Truman temió que la invasión de Japón ocasionaría la pérdida de casi un millón de efectivos estadounidenses. Su secretario de guerra, Henry Stimson, tuvo objeciones morales al uso de la bomba atómica; logró convencer a Truman de remover la antigua capital de Kyoto de la lista de blancos. Los horrores padecidos por la población de Hiroshima no condujeron a la rendición de Japón, por lo que Estados Unidos detonó una bomba sobre Nagasaki tres días después. Gracias a la mala visibilidad, el objetivo primario del segundo ataque atómico, Kokura, se salvó. La destrucción de Nagasaki, junto con la simultánea entrada de la Unión Soviética al conflicto, finalmente convencieron a Hirohito de que no tenía caso continuar con el esfuerzo bélico; empero, algunos oficiales de menor rango intentaron montar un golpe de Estado para impedir que él anunciara la rendición de Japón.

[Registros almacenados]
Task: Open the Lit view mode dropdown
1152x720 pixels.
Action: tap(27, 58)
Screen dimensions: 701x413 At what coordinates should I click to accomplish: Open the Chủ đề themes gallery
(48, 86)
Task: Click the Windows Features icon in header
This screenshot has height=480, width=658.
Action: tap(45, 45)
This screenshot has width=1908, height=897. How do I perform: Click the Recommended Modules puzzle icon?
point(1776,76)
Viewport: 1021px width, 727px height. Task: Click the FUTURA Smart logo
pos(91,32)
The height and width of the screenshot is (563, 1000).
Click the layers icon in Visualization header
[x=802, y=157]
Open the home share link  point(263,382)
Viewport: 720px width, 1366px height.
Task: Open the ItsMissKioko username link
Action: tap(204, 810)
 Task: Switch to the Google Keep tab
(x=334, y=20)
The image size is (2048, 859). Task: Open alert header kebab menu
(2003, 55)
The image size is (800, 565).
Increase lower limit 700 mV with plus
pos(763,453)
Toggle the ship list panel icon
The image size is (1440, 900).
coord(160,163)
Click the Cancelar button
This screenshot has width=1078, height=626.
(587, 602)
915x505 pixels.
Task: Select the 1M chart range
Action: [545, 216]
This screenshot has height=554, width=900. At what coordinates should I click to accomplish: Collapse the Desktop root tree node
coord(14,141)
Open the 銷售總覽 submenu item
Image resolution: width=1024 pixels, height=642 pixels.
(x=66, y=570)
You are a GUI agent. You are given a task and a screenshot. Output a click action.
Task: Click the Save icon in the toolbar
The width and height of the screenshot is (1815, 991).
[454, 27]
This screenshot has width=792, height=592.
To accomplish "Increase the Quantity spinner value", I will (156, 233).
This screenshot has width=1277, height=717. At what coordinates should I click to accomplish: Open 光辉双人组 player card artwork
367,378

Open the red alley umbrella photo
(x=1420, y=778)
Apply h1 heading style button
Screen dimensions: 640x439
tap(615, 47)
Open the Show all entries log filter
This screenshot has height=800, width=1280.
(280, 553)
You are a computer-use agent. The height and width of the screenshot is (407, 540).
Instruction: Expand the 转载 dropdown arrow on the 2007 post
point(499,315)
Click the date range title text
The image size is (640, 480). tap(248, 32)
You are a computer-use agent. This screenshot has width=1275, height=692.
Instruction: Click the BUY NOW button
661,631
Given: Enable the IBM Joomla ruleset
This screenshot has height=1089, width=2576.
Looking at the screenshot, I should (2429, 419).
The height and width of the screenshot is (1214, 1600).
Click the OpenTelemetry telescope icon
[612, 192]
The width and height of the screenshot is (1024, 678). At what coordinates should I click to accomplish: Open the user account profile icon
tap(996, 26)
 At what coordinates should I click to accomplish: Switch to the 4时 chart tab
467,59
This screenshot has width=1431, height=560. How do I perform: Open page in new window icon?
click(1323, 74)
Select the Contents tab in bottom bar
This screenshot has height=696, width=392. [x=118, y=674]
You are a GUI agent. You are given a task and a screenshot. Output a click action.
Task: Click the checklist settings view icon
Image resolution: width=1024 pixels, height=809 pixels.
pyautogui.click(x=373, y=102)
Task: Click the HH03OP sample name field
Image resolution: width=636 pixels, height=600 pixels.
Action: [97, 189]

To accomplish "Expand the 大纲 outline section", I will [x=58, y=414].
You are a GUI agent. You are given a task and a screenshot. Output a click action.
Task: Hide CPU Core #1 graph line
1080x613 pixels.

■ **QUÉ HACER**
1. Según el texto sobre las bombas atómicas, ¿qué ciudad era el objetivo primario del segundo ataque atómico?
2. Convierte en una lista breve el párrafo del texto sobre las bombas atómicas que empieza con "Truman temió que la invasión de Japón", conservando sus datos principales.
3. Retoma el texto sobre las bombas atómicas a partir de su última oración.
Los registros no hacen falta para resolver estas tareas.

■ **RESPUESTAS ESPERADAS**
1. Kokura.

2.
- Truman temía que invadir Japón costara casi un millón de efectivos estadounidenses.
- Henry Stimson, secretario de guerra, objetó moralmente el uso de la bomba atómica y logró que Kyoto saliera de la lista de blancos.
- Japón no se rindió tras Hiroshima, y Estados Unidos lanzó otra bomba sobre Nagasaki tres días después.
- Kokura, objetivo primario del segundo ataque, se salvó por la mala visibilidad.
- La destrucción de Nagasaki y la entrada de la Unión Soviética al conflicto convencieron a Hirohito de poner fin al esfuerzo bélico.
- Algunos oficiales de menor rango intentaron un golpe de Estado para impedir que anunciara la rendición.

3.
La euforia inicial que Oppenheimer sintió tras cumplirse las metas del proyecto Manhattan se diluyó al poco tiempo. En un discurso pronunciado el 16 de noviembre de 1945, él señaló lo siguiente: “Si las bombas atómicas han de ser agregadas como nuevas armas a los arsenales de un mundo en conflicto o a los arsenales de las naciones que se preparan para la guerra, entonces llegará el momento en que la humanidad maldecirá los nombres de Los Álamos e Hiroshima. Los pueblos de este mundo tienen que unirse o perecerán”.
Estas palabras no fueron bien recibidas en un Washington cada vez más convencido de que la bomba atómica constituía la mejor manera de conservar una paz duradera; no obstante, fueron una temprana advertencia sobre los riesgos de la proliferación nuclear.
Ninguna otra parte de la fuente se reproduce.